■ EXERCISE INSTRUCTIONS ■
From the first line to the last, print the data exactly as written.

[Pixel coordinate grounding data]

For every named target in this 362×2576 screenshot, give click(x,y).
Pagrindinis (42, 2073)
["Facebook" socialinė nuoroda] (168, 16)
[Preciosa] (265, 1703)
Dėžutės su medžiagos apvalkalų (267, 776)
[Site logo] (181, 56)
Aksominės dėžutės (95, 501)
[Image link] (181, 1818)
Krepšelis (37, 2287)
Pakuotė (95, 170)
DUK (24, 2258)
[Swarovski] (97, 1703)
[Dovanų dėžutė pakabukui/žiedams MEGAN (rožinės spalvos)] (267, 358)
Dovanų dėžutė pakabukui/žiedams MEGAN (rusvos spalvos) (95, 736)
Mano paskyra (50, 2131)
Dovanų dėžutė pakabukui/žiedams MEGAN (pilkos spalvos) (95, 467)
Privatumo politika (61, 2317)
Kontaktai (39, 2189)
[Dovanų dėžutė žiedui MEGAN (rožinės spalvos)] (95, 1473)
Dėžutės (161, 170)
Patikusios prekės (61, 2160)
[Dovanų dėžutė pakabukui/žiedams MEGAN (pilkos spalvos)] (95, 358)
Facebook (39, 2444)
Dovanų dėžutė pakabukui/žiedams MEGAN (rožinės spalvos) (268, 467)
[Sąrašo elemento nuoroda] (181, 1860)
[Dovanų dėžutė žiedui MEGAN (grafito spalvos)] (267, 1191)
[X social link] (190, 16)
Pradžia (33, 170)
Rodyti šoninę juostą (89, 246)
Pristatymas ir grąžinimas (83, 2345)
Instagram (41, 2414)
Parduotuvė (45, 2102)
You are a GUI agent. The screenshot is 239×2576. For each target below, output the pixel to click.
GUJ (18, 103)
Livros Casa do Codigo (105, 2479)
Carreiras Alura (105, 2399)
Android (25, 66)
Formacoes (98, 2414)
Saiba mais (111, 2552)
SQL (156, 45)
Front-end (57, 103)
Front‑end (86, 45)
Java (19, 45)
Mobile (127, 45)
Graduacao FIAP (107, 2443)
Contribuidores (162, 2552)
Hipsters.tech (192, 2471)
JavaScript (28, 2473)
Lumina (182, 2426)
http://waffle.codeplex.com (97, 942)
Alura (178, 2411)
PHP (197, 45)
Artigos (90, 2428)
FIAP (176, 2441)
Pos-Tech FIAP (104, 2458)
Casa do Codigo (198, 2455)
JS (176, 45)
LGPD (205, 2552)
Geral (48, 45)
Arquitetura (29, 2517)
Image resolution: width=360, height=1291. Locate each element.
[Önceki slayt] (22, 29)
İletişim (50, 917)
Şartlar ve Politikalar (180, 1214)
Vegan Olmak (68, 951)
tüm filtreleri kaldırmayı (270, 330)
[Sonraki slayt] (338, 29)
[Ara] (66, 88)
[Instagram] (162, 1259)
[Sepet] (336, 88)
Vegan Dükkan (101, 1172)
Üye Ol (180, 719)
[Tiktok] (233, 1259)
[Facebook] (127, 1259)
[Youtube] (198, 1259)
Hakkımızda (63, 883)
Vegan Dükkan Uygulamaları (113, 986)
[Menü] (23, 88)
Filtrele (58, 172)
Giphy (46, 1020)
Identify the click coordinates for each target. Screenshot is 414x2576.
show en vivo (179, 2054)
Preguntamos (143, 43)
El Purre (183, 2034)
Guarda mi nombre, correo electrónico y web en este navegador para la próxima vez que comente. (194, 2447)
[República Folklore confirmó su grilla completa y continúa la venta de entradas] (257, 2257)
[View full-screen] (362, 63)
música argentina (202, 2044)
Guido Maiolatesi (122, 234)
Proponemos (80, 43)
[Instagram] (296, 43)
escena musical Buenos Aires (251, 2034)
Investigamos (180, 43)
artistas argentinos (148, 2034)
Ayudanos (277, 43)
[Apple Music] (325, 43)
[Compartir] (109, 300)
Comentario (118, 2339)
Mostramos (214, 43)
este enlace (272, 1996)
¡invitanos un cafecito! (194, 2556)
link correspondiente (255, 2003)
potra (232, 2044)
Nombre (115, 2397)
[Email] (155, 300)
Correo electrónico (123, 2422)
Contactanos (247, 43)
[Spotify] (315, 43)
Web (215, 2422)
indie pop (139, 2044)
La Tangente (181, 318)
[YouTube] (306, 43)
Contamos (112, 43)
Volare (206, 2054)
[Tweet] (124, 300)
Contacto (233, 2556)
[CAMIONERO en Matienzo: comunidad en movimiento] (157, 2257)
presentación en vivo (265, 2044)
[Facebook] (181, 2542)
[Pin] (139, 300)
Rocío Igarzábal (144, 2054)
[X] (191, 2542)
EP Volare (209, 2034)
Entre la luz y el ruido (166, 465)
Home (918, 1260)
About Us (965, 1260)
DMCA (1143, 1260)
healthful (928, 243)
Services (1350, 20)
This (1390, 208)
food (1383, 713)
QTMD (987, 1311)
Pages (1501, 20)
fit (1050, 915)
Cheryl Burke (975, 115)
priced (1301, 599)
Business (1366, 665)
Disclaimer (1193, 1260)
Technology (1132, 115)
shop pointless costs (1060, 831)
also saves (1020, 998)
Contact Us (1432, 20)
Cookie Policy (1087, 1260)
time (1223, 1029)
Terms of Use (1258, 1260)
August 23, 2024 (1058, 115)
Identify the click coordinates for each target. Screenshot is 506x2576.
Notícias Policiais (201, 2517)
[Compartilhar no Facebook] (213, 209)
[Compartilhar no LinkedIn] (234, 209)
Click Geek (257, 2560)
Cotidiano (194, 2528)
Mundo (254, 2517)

■ EXERCISE SOLUTION ■
For every named target in this 362×2576 screenshot, give click(x,y).
Pagrindinis (42, 2073)
["Facebook" socialinė nuoroda] (168, 16)
[Preciosa] (265, 1703)
Dėžutės su medžiagos apvalkalų (267, 776)
[Site logo] (181, 56)
Aksominės dėžutės (95, 501)
[Image link] (181, 1818)
Krepšelis (37, 2287)
Pakuotė (95, 170)
DUK (24, 2258)
[Swarovski] (97, 1703)
[Dovanų dėžutė pakabukui/žiedams MEGAN (rožinės spalvos)] (267, 358)
Dovanų dėžutė pakabukui/žiedams MEGAN (rusvos spalvos) (95, 736)
Mano paskyra (50, 2131)
Dovanų dėžutė pakabukui/žiedams MEGAN (pilkos spalvos) (95, 467)
Privatumo politika (61, 2317)
Kontaktai (39, 2189)
[Dovanų dėžutė žiedui MEGAN (rožinės spalvos)] (95, 1473)
Dėžutės (161, 170)
Patikusios prekės (61, 2160)
[Dovanų dėžutė pakabukui/žiedams MEGAN (pilkos spalvos)] (95, 358)
Facebook (39, 2444)
Dovanų dėžutė pakabukui/žiedams MEGAN (rožinės spalvos) (268, 467)
[Sąrašo elemento nuoroda] (181, 1860)
[Dovanų dėžutė žiedui MEGAN (grafito spalvos)] (267, 1191)
[X social link] (190, 16)
Pradžia (33, 170)
Rodyti šoninę juostą (89, 246)
Pristatymas ir grąžinimas (83, 2345)
Instagram (41, 2414)
Parduotuvė (45, 2102)
You are a GUI agent. The screenshot is 239×2576. For each target below, output the pixel to click.
GUJ (18, 103)
Livros Casa do Codigo (105, 2479)
Carreiras Alura (105, 2399)
Android (25, 66)
Formacoes (98, 2414)
Saiba mais (111, 2552)
SQL (156, 45)
Front-end (57, 103)
Front‑end (86, 45)
Java (19, 45)
Mobile (127, 45)
Graduacao FIAP (107, 2443)
Contribuidores (162, 2552)
Hipsters.tech (192, 2471)
JavaScript (28, 2473)
Lumina (182, 2426)
http://waffle.codeplex.com (97, 942)
Alura (178, 2411)
PHP (197, 45)
Artigos (90, 2428)
FIAP (176, 2441)
Pos-Tech FIAP (104, 2458)
Casa do Codigo (198, 2455)
JS (176, 45)
LGPD (205, 2552)
Geral (48, 45)
Arquitetura (29, 2517)
Image resolution: width=360, height=1291. Locate each element.
[Önceki slayt] (22, 29)
İletişim (50, 917)
Şartlar ve Politikalar (180, 1214)
Vegan Olmak (68, 951)
tüm filtreleri kaldırmayı (270, 330)
[Sonraki slayt] (338, 29)
[Ara] (66, 88)
[Instagram] (162, 1259)
[Sepet] (336, 88)
Vegan Dükkan (101, 1172)
Üye Ol (180, 719)
[Tiktok] (233, 1259)
[Facebook] (127, 1259)
[Youtube] (198, 1259)
Hakkımızda (63, 883)
Vegan Dükkan Uygulamaları (113, 986)
[Menü] (23, 88)
Filtrele (58, 172)
Giphy (46, 1020)
Identify the click coordinates for each target. Screenshot is 414x2576.
show en vivo (179, 2054)
Preguntamos (143, 43)
El Purre (183, 2034)
Guarda mi nombre, correo electrónico y web en este navegador para la próxima vez que comente. (194, 2447)
[República Folklore confirmó su grilla completa y continúa la venta de entradas] (257, 2257)
[View full-screen] (362, 63)
música argentina (202, 2044)
Guido Maiolatesi (122, 234)
Proponemos (80, 43)
[Instagram] (296, 43)
escena musical Buenos Aires (251, 2034)
Investigamos (180, 43)
artistas argentinos (148, 2034)
Ayudanos (277, 43)
[Apple Music] (325, 43)
[Compartir] (109, 300)
Comentario (118, 2339)
Mostramos (214, 43)
este enlace (272, 1996)
¡invitanos un cafecito! (194, 2556)
link correspondiente (255, 2003)
potra (232, 2044)
Nombre (115, 2397)
[Email] (155, 300)
Correo electrónico (123, 2422)
Contactanos (247, 43)
[Spotify] (315, 43)
Web (215, 2422)
indie pop (139, 2044)
La Tangente (181, 318)
[YouTube] (306, 43)
Contamos (112, 43)
Volare (206, 2054)
[Tweet] (124, 300)
Contacto (233, 2556)
[CAMIONERO en Matienzo: comunidad en movimiento] (157, 2257)
presentación en vivo (265, 2044)
[Facebook] (181, 2542)
[Pin] (139, 300)
Rocío Igarzábal (144, 2054)
[X] (191, 2542)
EP Volare (209, 2034)
Entre la luz y el ruido (166, 465)
Home (918, 1260)
About Us (965, 1260)
DMCA (1143, 1260)
healthful (928, 243)
Services (1350, 20)
This (1390, 208)
food (1383, 713)
QTMD (987, 1311)
Pages (1501, 20)
fit (1050, 915)
Cheryl Burke (975, 115)
priced (1301, 599)
Business (1366, 665)
Disclaimer (1193, 1260)
Technology (1132, 115)
shop pointless costs (1060, 831)
also saves (1020, 998)
Contact Us (1432, 20)
Cookie Policy (1087, 1260)
time (1223, 1029)
Terms of Use (1258, 1260)
August 23, 2024 (1058, 115)
Identify the click coordinates for each target. Screenshot is 506x2576.
Notícias Policiais (201, 2517)
[Compartilhar no Facebook] (213, 209)
[Compartilhar no LinkedIn] (234, 209)
Click Geek (257, 2560)
Cotidiano (194, 2528)
Mundo (254, 2517)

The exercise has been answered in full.